Dornstauder claimed to be inspired by the Montreal Open Door Society, which he was familiarized with while studying for his master’s degree in social work at McGill. The society had been created in 1959 by three families to assist adoption professionals who sought to raise the prominence of interracial adoption of part-Black children through education and support. Dornstauder acknowledged that Saskatchewan differed profoundly from Montreal – first, that racial attitudes in Saskatchewan toward Indian and Métis were “more negative than in Montreal,” and second, that the vast rural landscape required an approach that was different from Montreal’s. The project was limited initially to a small geographical area, and after measuring the results, the study would allow administrators to see if the ad campaign could be effective throughout Saskatchewan. Not only would children benefit from the permanency of an adoptive family, there were also pragmatic reasons to explore adoption. As Dornstauder mused, “If it is successful, it will also be a major saving in maintenance costs for children.”

The federal Ministry of Health and Welfare approved the Adopt Indian and Métis pilot budget for 1967–8, providing funds to run the program for two years. Dornstauder hoped that by demonstrating the universal appeal of children and targeting one specific geographical area with “consistent, continuous, specific publicity,” people would ultimately see the appeal of including Indigenous children as “family.” His hope was that “AIM will try to provide the spark and the initiative so that people will investigate the possibility.” The southeastern portion of the province targeted by the AIM campaign coincidentally also had the highest concentration of Indian reserves, and although not mentioned by officials, the greatest Indigenous poverty. It consistently ranked last in the Hawthorn Report’s survey of socio economic conditions across Canada. The per capita income of residents in 1966 was $55 per year, significantly less than the highest paid reserve, Skidegate in British Columbia, at $1252. James Smith Band, one of Saskatchewan’s richest agricultural areas, had an average per capita income of $126. The survey also noted that all households were receiving welfare; at Piapot that number was 86.5 per cent.
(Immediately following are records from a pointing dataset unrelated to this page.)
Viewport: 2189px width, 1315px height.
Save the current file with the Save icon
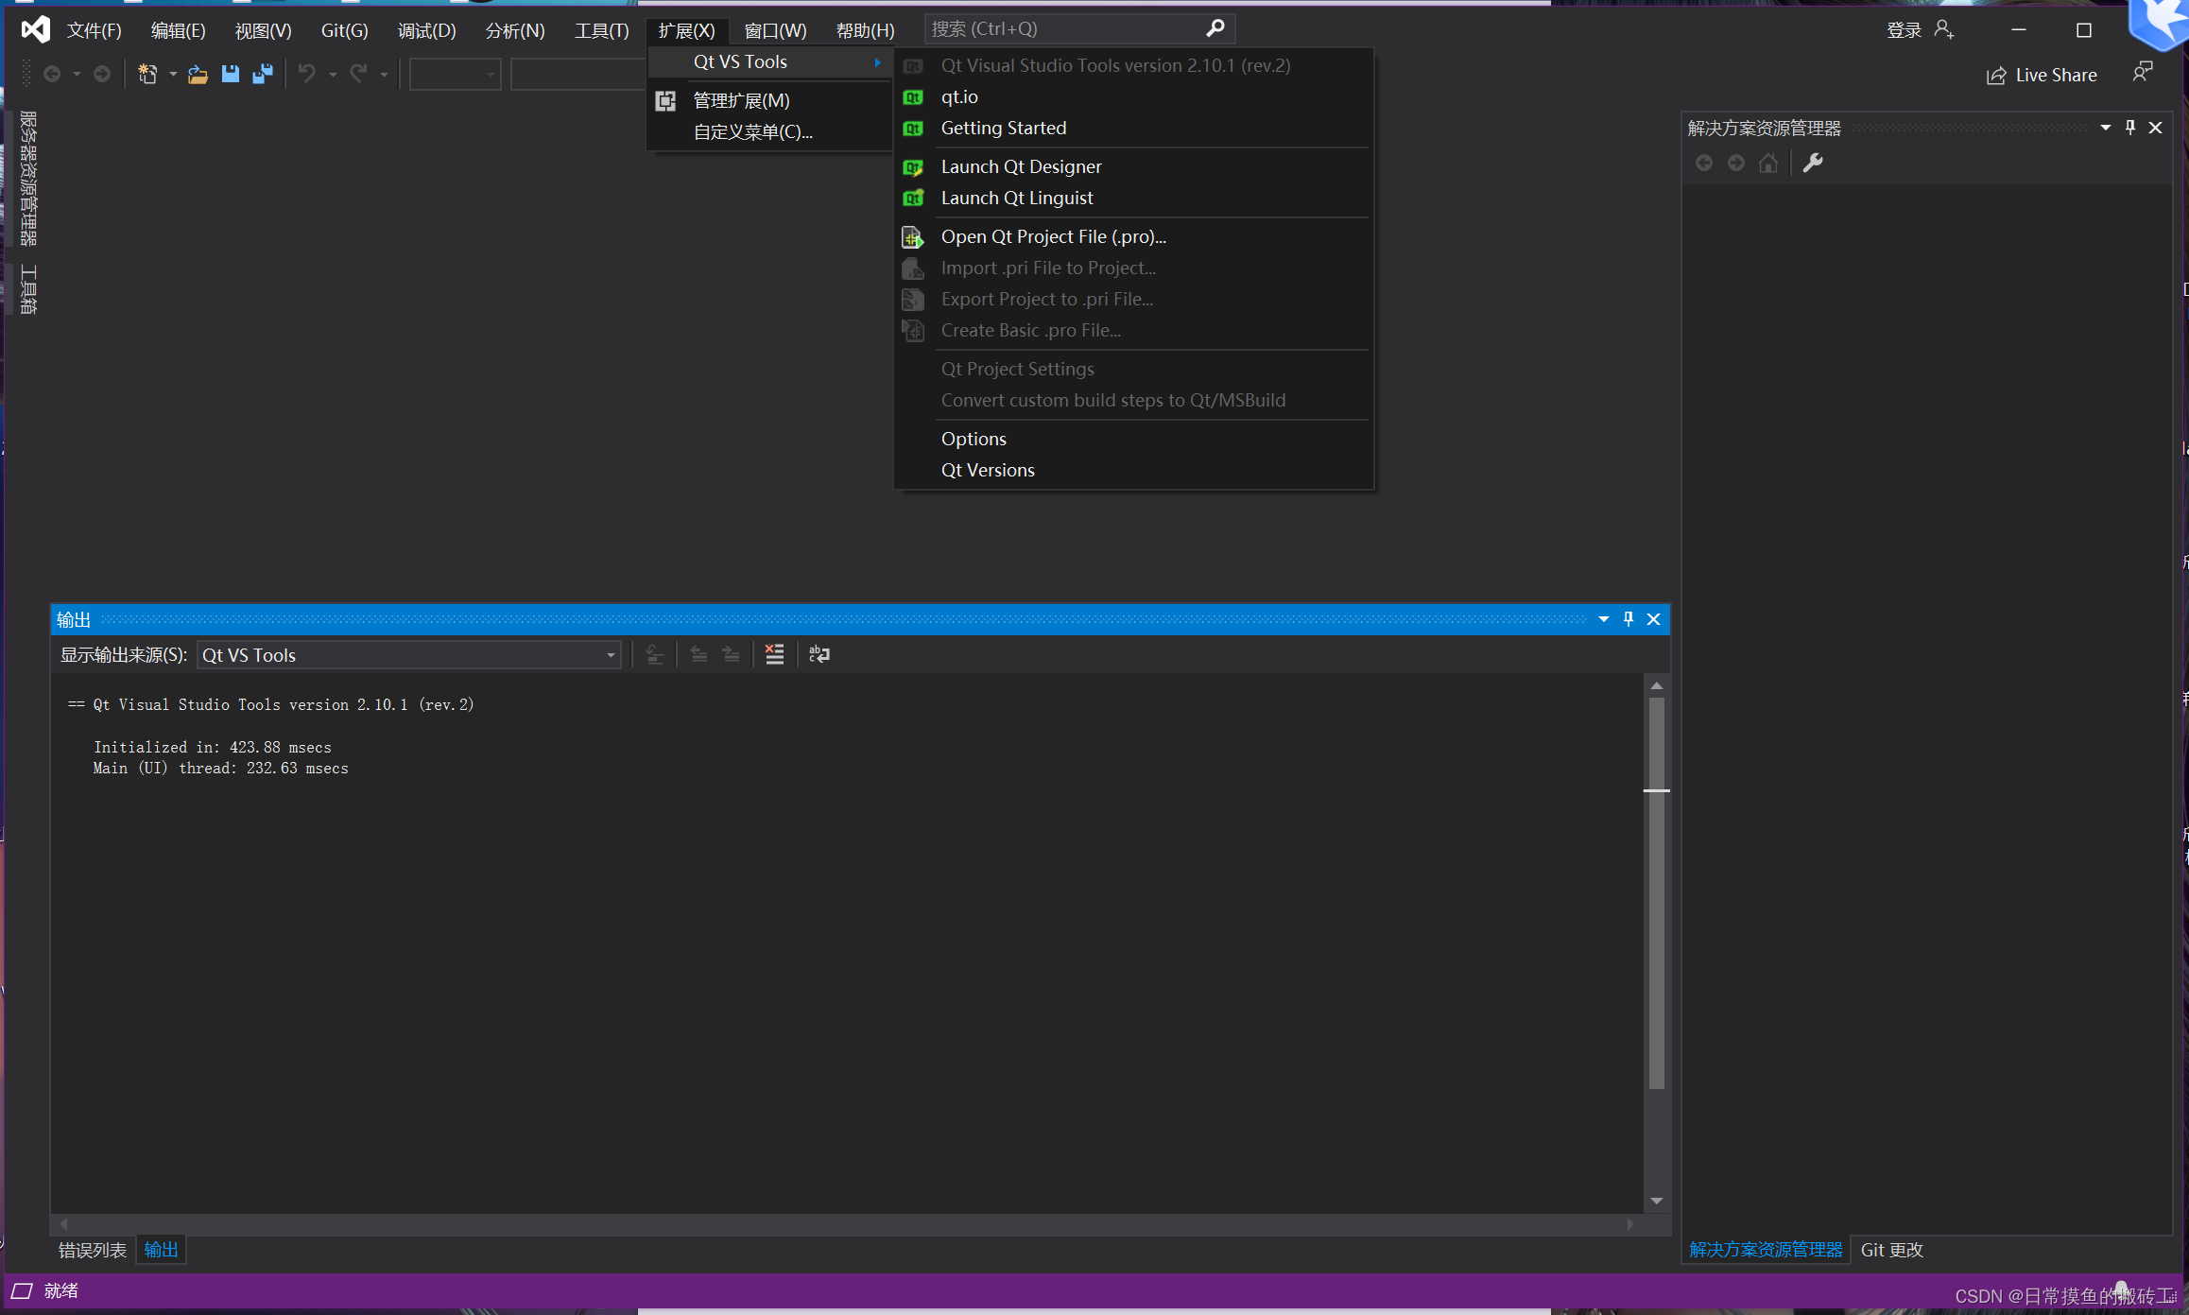[230, 74]
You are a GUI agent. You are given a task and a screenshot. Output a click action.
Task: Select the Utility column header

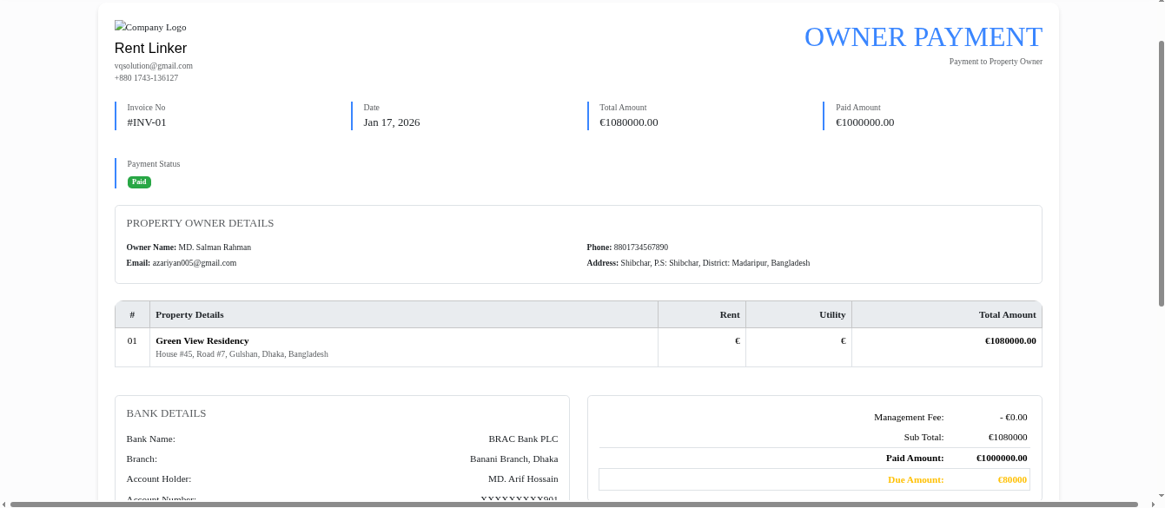click(x=831, y=314)
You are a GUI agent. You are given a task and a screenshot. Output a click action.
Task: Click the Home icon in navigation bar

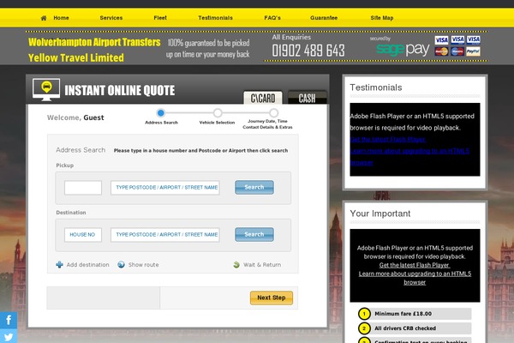click(x=44, y=17)
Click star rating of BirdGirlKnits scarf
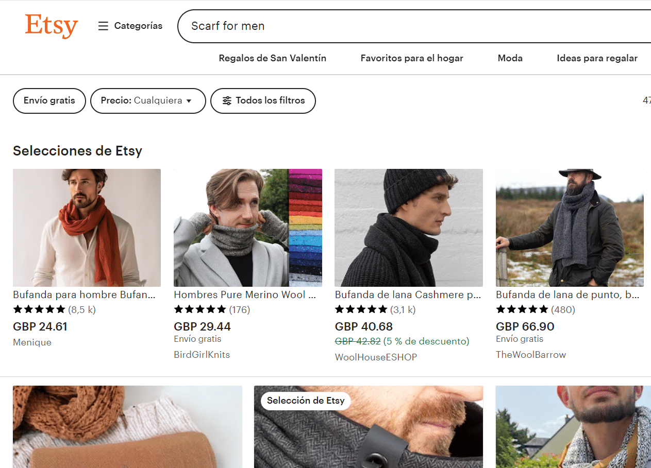651x468 pixels. point(200,309)
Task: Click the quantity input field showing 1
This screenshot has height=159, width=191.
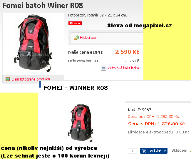Action: pyautogui.click(x=133, y=151)
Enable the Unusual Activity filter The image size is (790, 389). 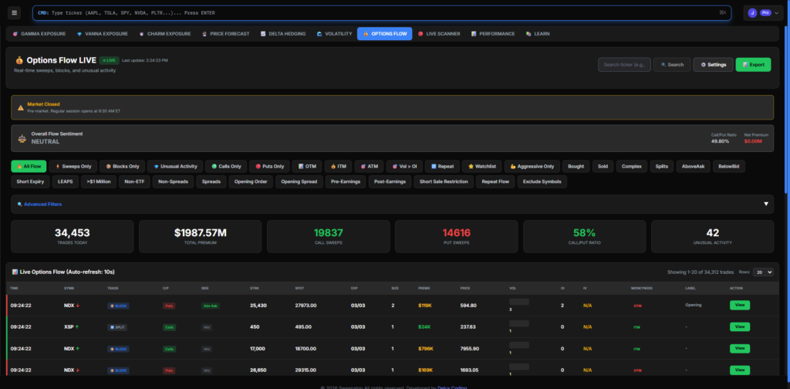(176, 166)
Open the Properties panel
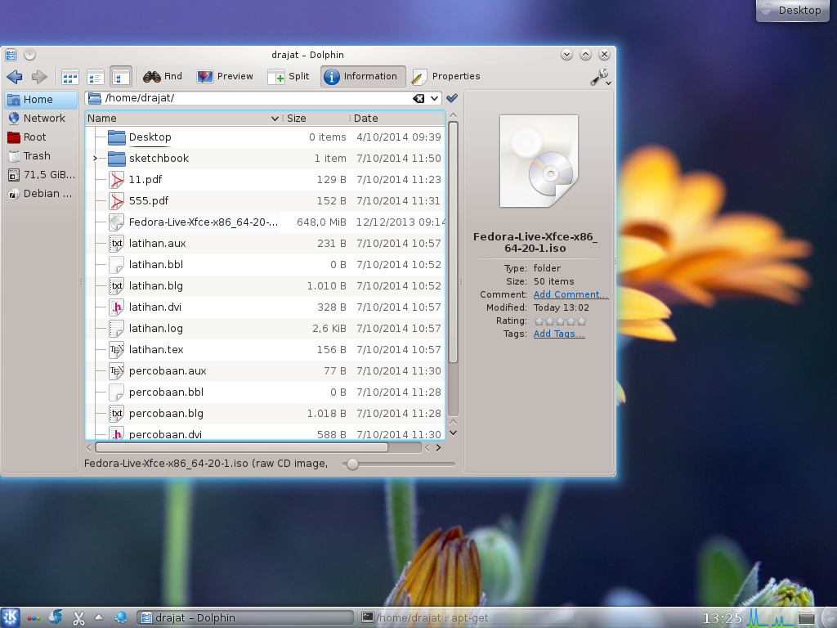This screenshot has width=837, height=628. coord(446,77)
Television was an ideal medium to spread the message through the rural province to a diverse swath of the viewing population. In the televised advertisements for the Adopt Indian and Métis project, playful and innocent First Nations and Métis children appeared detached from their history, communities, and indigeneity. By doing so, the advertising company that created the ads enabled white families to imagine the children as family members and perceive themselves as providing a solution to the poverty and marginalization of Indigenous peoples. Ads for the Adopt Indian and Métis project depicted Indigenous children as “normal” everyday children that communicated the colourblind nature of the project. One thirty-three-second Adopt Indian and Métis commercial showed white parents, and the occasional Indigenous parent, providing care to First Nations and Métis youngsters. Children appeared playing catch, going fishing, practising piano, drinking milk, going to school, being comforted when upset, and being tucked into bed by loving parents. Indigenous children, all between the ages of five and ten, engaged in very typical actions that any Canadian child might. In one scene, a young boy about aged ten appeared to be a fishing companion to a single older man. These children, not infants, represented Indigenous transracial adoption as an opportunity for citizens, moved by the ads, to adopt. The commercial, until then accompanied only by a song, instructed viewers that they could “give a new life to a child in your home. Contact AIM.”